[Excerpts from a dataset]
....

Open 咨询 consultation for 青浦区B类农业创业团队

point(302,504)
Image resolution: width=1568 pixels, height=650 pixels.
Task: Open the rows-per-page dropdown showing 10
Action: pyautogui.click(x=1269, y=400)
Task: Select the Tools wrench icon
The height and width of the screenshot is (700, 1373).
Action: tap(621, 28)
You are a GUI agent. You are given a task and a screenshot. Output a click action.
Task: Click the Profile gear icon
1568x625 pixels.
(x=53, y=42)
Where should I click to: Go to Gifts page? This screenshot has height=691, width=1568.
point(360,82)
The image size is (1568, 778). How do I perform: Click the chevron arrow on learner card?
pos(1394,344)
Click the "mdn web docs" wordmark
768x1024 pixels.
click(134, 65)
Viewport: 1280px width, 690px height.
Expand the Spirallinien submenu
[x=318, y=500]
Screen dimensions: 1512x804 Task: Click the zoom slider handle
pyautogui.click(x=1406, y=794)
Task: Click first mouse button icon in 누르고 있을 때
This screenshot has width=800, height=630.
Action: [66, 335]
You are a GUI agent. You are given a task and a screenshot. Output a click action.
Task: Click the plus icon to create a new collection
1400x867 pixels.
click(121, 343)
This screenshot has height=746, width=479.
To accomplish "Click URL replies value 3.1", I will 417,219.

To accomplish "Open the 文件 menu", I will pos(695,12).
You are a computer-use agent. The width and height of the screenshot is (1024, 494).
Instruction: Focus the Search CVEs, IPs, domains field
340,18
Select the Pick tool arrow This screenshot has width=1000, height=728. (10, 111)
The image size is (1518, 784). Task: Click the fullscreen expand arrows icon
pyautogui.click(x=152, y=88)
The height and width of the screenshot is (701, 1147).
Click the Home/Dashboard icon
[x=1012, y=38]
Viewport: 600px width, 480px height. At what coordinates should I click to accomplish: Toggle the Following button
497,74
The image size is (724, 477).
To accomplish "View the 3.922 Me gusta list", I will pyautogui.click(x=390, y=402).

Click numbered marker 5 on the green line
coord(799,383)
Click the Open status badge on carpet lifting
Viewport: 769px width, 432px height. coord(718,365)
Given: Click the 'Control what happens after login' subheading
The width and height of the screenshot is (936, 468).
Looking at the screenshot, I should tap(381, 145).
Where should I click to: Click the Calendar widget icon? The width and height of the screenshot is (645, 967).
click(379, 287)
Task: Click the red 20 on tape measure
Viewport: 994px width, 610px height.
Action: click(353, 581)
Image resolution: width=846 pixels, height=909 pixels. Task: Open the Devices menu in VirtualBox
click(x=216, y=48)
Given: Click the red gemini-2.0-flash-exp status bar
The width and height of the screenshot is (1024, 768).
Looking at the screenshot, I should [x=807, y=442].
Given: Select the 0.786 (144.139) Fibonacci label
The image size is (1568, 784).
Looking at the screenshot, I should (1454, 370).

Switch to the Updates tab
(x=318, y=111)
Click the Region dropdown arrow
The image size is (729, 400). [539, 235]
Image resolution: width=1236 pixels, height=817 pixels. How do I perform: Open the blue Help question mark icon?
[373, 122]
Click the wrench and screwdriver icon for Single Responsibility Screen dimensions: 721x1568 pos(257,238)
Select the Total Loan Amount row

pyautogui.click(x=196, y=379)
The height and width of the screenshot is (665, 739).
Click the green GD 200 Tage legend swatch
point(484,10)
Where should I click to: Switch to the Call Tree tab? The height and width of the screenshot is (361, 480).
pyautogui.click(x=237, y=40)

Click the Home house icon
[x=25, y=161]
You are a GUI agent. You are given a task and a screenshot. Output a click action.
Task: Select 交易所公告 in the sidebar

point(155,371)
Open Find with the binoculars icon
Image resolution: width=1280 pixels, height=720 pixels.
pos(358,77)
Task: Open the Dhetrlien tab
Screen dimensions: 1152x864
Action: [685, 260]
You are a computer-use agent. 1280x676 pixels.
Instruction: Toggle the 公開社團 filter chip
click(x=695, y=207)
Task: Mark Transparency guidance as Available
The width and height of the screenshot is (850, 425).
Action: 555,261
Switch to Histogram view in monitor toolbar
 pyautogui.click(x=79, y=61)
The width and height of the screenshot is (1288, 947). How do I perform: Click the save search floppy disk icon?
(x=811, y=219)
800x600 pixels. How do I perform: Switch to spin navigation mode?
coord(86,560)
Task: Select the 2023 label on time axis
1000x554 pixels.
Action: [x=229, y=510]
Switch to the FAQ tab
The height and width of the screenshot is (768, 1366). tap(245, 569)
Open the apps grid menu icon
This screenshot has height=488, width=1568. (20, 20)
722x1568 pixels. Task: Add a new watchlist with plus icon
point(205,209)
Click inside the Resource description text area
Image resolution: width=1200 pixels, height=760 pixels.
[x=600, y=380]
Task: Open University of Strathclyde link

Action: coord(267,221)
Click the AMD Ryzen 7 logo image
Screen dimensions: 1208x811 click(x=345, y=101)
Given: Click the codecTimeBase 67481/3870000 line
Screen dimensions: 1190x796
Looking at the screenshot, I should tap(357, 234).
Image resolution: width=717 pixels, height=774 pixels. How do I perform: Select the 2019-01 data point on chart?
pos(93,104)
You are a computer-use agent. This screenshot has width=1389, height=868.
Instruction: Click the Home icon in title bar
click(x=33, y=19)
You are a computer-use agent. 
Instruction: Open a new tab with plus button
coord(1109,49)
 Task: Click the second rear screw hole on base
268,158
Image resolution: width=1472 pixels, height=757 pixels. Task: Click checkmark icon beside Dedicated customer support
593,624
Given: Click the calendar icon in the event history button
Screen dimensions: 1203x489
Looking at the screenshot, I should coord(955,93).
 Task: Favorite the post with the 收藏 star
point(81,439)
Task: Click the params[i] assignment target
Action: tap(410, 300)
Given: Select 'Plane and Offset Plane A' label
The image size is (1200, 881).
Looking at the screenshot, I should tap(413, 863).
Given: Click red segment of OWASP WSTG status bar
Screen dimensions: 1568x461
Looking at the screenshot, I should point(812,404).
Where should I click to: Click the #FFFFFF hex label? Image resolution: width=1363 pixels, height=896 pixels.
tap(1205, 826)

....

▶ **Your instructions**: Print every line of the records exactly. Omit nothing.

▶ **Answer for this exercise**:
Open 咨询 consultation for 青浦区B类农业创业团队

point(302,504)
Image resolution: width=1568 pixels, height=650 pixels.
Task: Open the rows-per-page dropdown showing 10
Action: pyautogui.click(x=1269, y=400)
Task: Select the Tools wrench icon
The height and width of the screenshot is (700, 1373).
Action: tap(621, 28)
You are a GUI agent. You are given a task and a screenshot. Output a click action.
Task: Click the Profile gear icon
1568x625 pixels.
(x=53, y=42)
Where should I click to: Go to Gifts page? This screenshot has height=691, width=1568.
point(360,82)
The image size is (1568, 778). How do I perform: Click the chevron arrow on learner card?
pos(1394,344)
Click the "mdn web docs" wordmark
768x1024 pixels.
click(134, 65)
Viewport: 1280px width, 690px height.
Expand the Spirallinien submenu
[x=318, y=500]
Screen dimensions: 1512x804 Task: Click the zoom slider handle
pyautogui.click(x=1406, y=794)
Task: Click first mouse button icon in 누르고 있을 때
This screenshot has width=800, height=630.
Action: [66, 335]
You are a GUI agent. You are given a task and a screenshot. Output a click action.
Task: Click the plus icon to create a new collection
1400x867 pixels.
click(121, 343)
This screenshot has height=746, width=479.
To accomplish "Click URL replies value 3.1", I will 417,219.

To accomplish "Open the 文件 menu", I will pos(695,12).
You are a computer-use agent. The width and height of the screenshot is (1024, 494).
Instruction: Focus the Search CVEs, IPs, domains field
340,18
Select the Pick tool arrow This screenshot has width=1000, height=728. (10, 111)
The image size is (1518, 784). Task: Click the fullscreen expand arrows icon
pyautogui.click(x=152, y=88)
The height and width of the screenshot is (701, 1147).
Click the Home/Dashboard icon
[x=1012, y=38]
Viewport: 600px width, 480px height. At what coordinates should I click to accomplish: Toggle the Following button
497,74
The image size is (724, 477).
To accomplish "View the 3.922 Me gusta list", I will pyautogui.click(x=390, y=402).

Click numbered marker 5 on the green line
coord(799,383)
Click the Open status badge on carpet lifting
Viewport: 769px width, 432px height. coord(718,365)
Given: Click the 'Control what happens after login' subheading
The width and height of the screenshot is (936, 468).
Looking at the screenshot, I should tap(381, 145).
Where should I click to: Click the Calendar widget icon? The width and height of the screenshot is (645, 967).
click(379, 287)
Task: Click the red 20 on tape measure
Viewport: 994px width, 610px height.
Action: click(353, 581)
Image resolution: width=846 pixels, height=909 pixels. Task: Open the Devices menu in VirtualBox
click(x=216, y=48)
Given: Click the red gemini-2.0-flash-exp status bar
The width and height of the screenshot is (1024, 768).
Looking at the screenshot, I should [x=807, y=442].
Given: Select the 0.786 (144.139) Fibonacci label
The image size is (1568, 784).
Looking at the screenshot, I should (1454, 370).

Switch to the Updates tab
(x=318, y=111)
Click the Region dropdown arrow
The image size is (729, 400). [539, 235]
Image resolution: width=1236 pixels, height=817 pixels. How do I perform: Open the blue Help question mark icon?
[373, 122]
Click the wrench and screwdriver icon for Single Responsibility Screen dimensions: 721x1568 pos(257,238)
Select the Total Loan Amount row

pyautogui.click(x=196, y=379)
The height and width of the screenshot is (665, 739).
Click the green GD 200 Tage legend swatch
point(484,10)
Where should I click to: Switch to the Call Tree tab? The height and width of the screenshot is (361, 480).
pyautogui.click(x=237, y=40)

Click the Home house icon
[x=25, y=161]
You are a GUI agent. You are given a task and a screenshot. Output a click action.
Task: Select 交易所公告 in the sidebar

point(155,371)
Open Find with the binoculars icon
Image resolution: width=1280 pixels, height=720 pixels.
pos(358,77)
Task: Open the Dhetrlien tab
Screen dimensions: 1152x864
Action: [685, 260]
You are a computer-use agent. 1280x676 pixels.
Instruction: Toggle the 公開社團 filter chip
click(x=695, y=207)
Task: Mark Transparency guidance as Available
The width and height of the screenshot is (850, 425).
Action: 555,261
Switch to Histogram view in monitor toolbar
 pyautogui.click(x=79, y=61)
The width and height of the screenshot is (1288, 947). How do I perform: Click the save search floppy disk icon?
(x=811, y=219)
800x600 pixels. How do I perform: Switch to spin navigation mode?
coord(86,560)
Task: Select the 2023 label on time axis
1000x554 pixels.
Action: [x=229, y=510]
Switch to the FAQ tab
The height and width of the screenshot is (768, 1366). tap(245, 569)
Open the apps grid menu icon
This screenshot has height=488, width=1568. (20, 20)
722x1568 pixels. Task: Add a new watchlist with plus icon
point(205,209)
Click inside the Resource description text area
Image resolution: width=1200 pixels, height=760 pixels.
[x=600, y=380]
Task: Open University of Strathclyde link

Action: coord(267,221)
Click the AMD Ryzen 7 logo image
Screen dimensions: 1208x811 click(x=345, y=101)
Given: Click the codecTimeBase 67481/3870000 line
Screen dimensions: 1190x796
Looking at the screenshot, I should tap(357, 234).
Image resolution: width=717 pixels, height=774 pixels. How do I perform: Select the 2019-01 data point on chart?
pos(93,104)
You are a computer-use agent. This screenshot has width=1389, height=868.
Instruction: Click the Home icon in title bar
click(x=33, y=19)
You are a computer-use agent. 
Instruction: Open a new tab with plus button
coord(1109,49)
 Task: Click the second rear screw hole on base
268,158
Image resolution: width=1472 pixels, height=757 pixels. Task: Click checkmark icon beside Dedicated customer support
593,624
Given: Click the calendar icon in the event history button
Screen dimensions: 1203x489
Looking at the screenshot, I should coord(955,93).
 Task: Favorite the post with the 收藏 star
point(81,439)
Task: Click the params[i] assignment target
Action: tap(410, 300)
Given: Select 'Plane and Offset Plane A' label
The image size is (1200, 881).
Looking at the screenshot, I should tap(413, 863).
Given: Click red segment of OWASP WSTG status bar
Screen dimensions: 1568x461
Looking at the screenshot, I should point(812,404).
Where should I click to: Click the #FFFFFF hex label? Image resolution: width=1363 pixels, height=896 pixels.
tap(1205, 826)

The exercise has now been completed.